Though AMD didn’t provide PCWorld the actual results, Papermaster said the energy-efficiency number was derived by taking the result of a “50-50 blend” of the Cinebench R15 multithreaded benchmark and the 3DMark 11 benchmark, dividing it by the Energy Star Typical Energy Consumption. Those results, for the FX-7600P and the Ryzen 7 4800H, were then compared.
AMD said its processors reduced their average compute time for a given task by 80 percent from 2014 to 2020, while also achieving an 84-percent reduction in energy use. Put another way, AMD said that its Ryzen 7 4800H processors complete a typical computational task in then a fifth of the time of the 2014 Kaveri chip, using a sixth of the power. An enterprise buying 50,000 Kaveri laptops in 2014 would save 4 million kilowatt hours of electricity if they replaced those with laptops using the 4800H, AMD said.
AMD could have shown an even better improvement if it had selected a 25W TDP processor, Krewell added. That would have included AMD’s “Kabini” APU, which would include the Athlon 5350. (AMD said in a press release that it also compared the FX-8800P, the FX-9830P, the Ryzen 7 2700U, the Ryzen 7 2800H, the Ryzen 7 3750H, and the Ryzen 7 4800H in its energy-efficiency calculations.) Sam Naffziger, an AMD corporate fellow focused on AMD’s microprocessor design, explained that AMD chose the processors it did for reasons of consistency.

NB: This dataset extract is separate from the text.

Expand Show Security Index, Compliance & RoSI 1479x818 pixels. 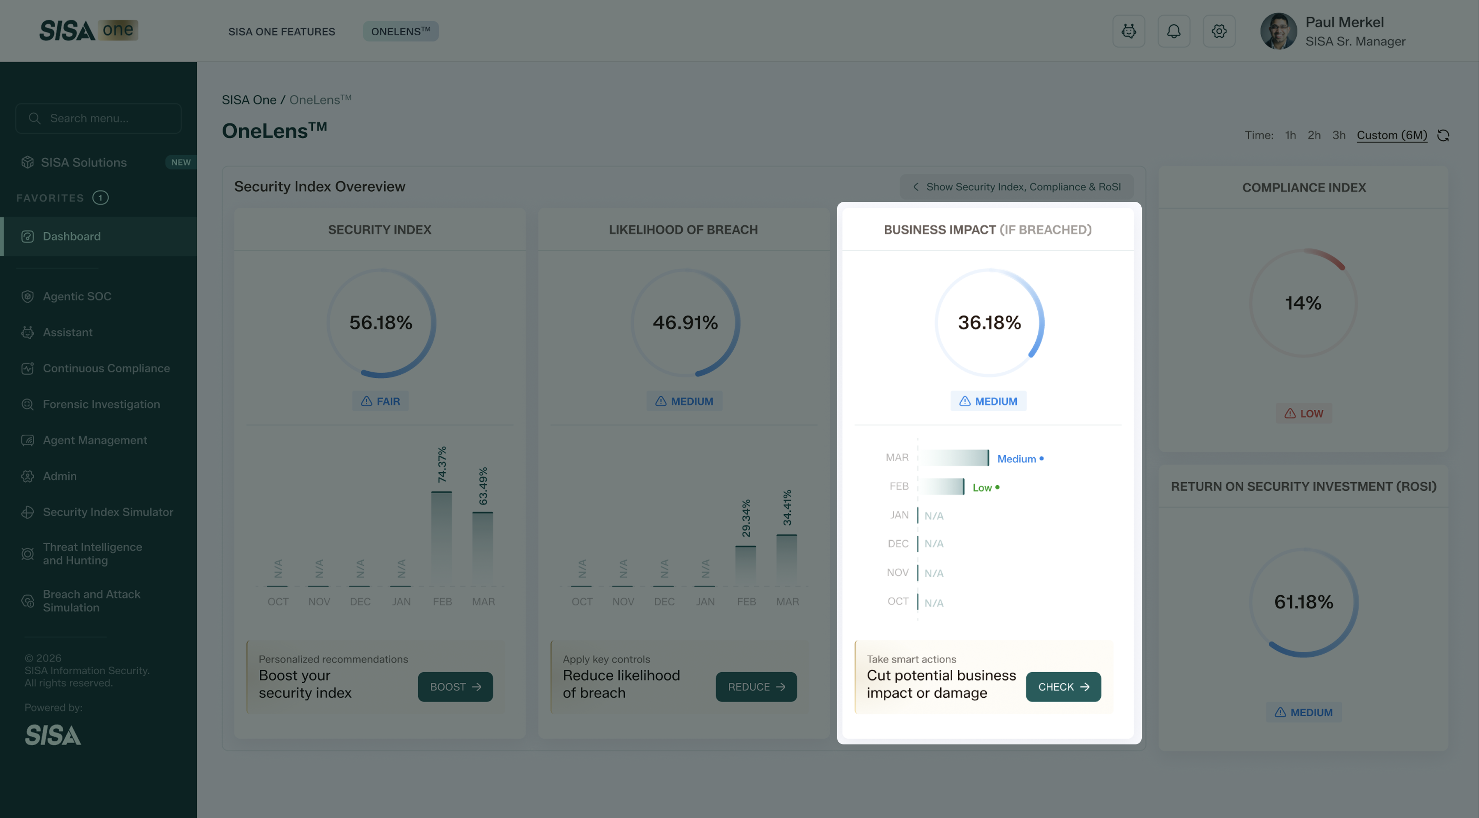tap(1016, 187)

Naffziger also said that he didn’t have a good answer for how AMD’s desktop processors would track using the same metrics. Performance would obviously go up, he said. AMD’s desktop chips also benefit from some of the same improvements that have been added to AMD’s mobile processors, such as Modern Standby, he said.
“Several years ago we said as a company that there would be a big challenge maintaining Energy Star compliance,” Papermaster added. “The same approaches that Sam described to you here as they get applied to desktop for energy efficiency, have allowed us to indeed drive up performance with leadership desktop performance… and maintain Energy Star compliance.”
A number of factors contributed to AMD’s improvements, which began when the company’s mobile power efficiency was “not competitive,” Krewell said. Six years ago, the FX-7600P boasted just four cores and four threads, on a 28nm process. AMD has since leapt two additional process nodes, to 7nm. The Ryzen 7 4800H is now an insanely high-performance member of the Ryzen Mobile 4000 family, and an 8-core/16-thread part.
A significant chunk of AMD’s power efficiency can probably be traced to AMD’s process shifts, but the performance side of the equation has been lifted by AMD’s rapid increase in core count, improved “chiplet” design, plus algorithms like Precision Boost 2 and Extended Frequency Range to keep its Ryzen processors in the upper echelons of its boost frequencies as often as possible. Overall, however, more of AMD’s 25×20 achievement was enabled by the power side of the equation, Krewell said.
“They’ve added a lot more fine-grained power management over the years,” Krewell said. “Overall, they’re just better engineered.”
This story was updated at 10:49 AM with additional comments from AMD’s Papermaster and Naffziger.